Assignment: Write the data out verbatim.
═════ Extracted data
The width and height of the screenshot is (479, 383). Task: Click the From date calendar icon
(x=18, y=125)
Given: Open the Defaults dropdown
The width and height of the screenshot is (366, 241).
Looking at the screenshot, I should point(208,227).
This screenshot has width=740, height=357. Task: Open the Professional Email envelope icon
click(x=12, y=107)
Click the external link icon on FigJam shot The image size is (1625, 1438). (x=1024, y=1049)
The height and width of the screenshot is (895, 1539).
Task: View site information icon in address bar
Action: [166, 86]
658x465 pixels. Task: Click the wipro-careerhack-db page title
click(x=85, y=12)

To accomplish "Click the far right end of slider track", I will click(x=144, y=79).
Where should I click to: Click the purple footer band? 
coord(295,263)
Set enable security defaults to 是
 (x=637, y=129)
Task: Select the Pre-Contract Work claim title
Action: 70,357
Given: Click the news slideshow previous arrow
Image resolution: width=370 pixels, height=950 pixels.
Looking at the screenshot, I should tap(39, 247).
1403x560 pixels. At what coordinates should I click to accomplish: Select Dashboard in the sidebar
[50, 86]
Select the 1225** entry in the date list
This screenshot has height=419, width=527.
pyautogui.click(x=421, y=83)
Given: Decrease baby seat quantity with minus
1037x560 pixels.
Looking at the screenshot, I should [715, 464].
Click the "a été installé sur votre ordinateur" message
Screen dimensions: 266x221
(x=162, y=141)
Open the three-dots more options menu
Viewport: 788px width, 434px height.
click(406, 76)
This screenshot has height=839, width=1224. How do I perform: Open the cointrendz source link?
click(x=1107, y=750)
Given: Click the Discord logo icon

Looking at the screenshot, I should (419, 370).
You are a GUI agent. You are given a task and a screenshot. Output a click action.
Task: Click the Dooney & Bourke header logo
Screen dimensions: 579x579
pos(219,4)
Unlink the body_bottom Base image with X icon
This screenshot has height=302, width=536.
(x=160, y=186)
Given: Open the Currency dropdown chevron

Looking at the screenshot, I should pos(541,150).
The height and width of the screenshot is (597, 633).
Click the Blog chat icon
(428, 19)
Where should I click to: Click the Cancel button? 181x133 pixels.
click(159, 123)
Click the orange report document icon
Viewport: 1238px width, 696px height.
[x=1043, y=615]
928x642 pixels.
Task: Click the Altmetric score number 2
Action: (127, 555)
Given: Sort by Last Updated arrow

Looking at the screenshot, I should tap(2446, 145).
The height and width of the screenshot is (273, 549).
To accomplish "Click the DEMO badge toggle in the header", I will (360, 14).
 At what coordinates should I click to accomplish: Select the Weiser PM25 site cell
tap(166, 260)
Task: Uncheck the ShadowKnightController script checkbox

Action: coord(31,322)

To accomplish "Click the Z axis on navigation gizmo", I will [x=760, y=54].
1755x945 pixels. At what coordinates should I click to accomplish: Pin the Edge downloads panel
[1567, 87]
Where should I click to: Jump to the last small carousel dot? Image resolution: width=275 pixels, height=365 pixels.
══════════
Response to the task:
The width and height of the screenshot is (479, 383). Task: Click the From date calendar icon
(x=18, y=125)
Given: Open the Defaults dropdown
The width and height of the screenshot is (366, 241).
Looking at the screenshot, I should point(208,227).
This screenshot has width=740, height=357. Task: Open the Professional Email envelope icon
click(x=12, y=107)
Click the external link icon on FigJam shot The image size is (1625, 1438). (x=1024, y=1049)
The height and width of the screenshot is (895, 1539).
Task: View site information icon in address bar
Action: [166, 86]
658x465 pixels. Task: Click the wipro-careerhack-db page title
click(x=85, y=12)

To accomplish "Click the far right end of slider track", I will click(x=144, y=79).
Where should I click to: Click the purple footer band? 
coord(295,263)
Set enable security defaults to 是
 (x=637, y=129)
Task: Select the Pre-Contract Work claim title
Action: 70,357
Given: Click the news slideshow previous arrow
Image resolution: width=370 pixels, height=950 pixels.
Looking at the screenshot, I should tap(39, 247).
1403x560 pixels. At what coordinates should I click to accomplish: Select Dashboard in the sidebar
[50, 86]
Select the 1225** entry in the date list
This screenshot has height=419, width=527.
pyautogui.click(x=421, y=83)
Given: Decrease baby seat quantity with minus
1037x560 pixels.
Looking at the screenshot, I should [715, 464].
Click the "a été installé sur votre ordinateur" message
Screen dimensions: 266x221
(x=162, y=141)
Open the three-dots more options menu
Viewport: 788px width, 434px height.
click(406, 76)
This screenshot has height=839, width=1224. How do I perform: Open the cointrendz source link?
click(x=1107, y=750)
Given: Click the Discord logo icon

Looking at the screenshot, I should (419, 370).
You are a GUI agent. You are given a task and a screenshot. Output a click action.
Task: Click the Dooney & Bourke header logo
Screen dimensions: 579x579
pos(219,4)
Unlink the body_bottom Base image with X icon
This screenshot has height=302, width=536.
(x=160, y=186)
Given: Open the Currency dropdown chevron

Looking at the screenshot, I should pos(541,150).
The height and width of the screenshot is (597, 633).
Click the Blog chat icon
(428, 19)
Where should I click to: Click the Cancel button? 181x133 pixels.
click(159, 123)
Click the orange report document icon
Viewport: 1238px width, 696px height.
[x=1043, y=615]
928x642 pixels.
Task: Click the Altmetric score number 2
Action: (127, 555)
Given: Sort by Last Updated arrow

Looking at the screenshot, I should tap(2446, 145).
The height and width of the screenshot is (273, 549).
To accomplish "Click the DEMO badge toggle in the header", I will (360, 14).
 At what coordinates should I click to accomplish: Select the Weiser PM25 site cell
tap(166, 260)
Task: Uncheck the ShadowKnightController script checkbox

Action: coord(31,322)

To accomplish "Click the Z axis on navigation gizmo", I will [x=760, y=54].
1755x945 pixels. At what coordinates should I click to accomplish: Pin the Edge downloads panel
[1567, 87]
Where should I click to: Jump to the last small carousel dot? Image resolution: width=275 pixels, height=365 pixels.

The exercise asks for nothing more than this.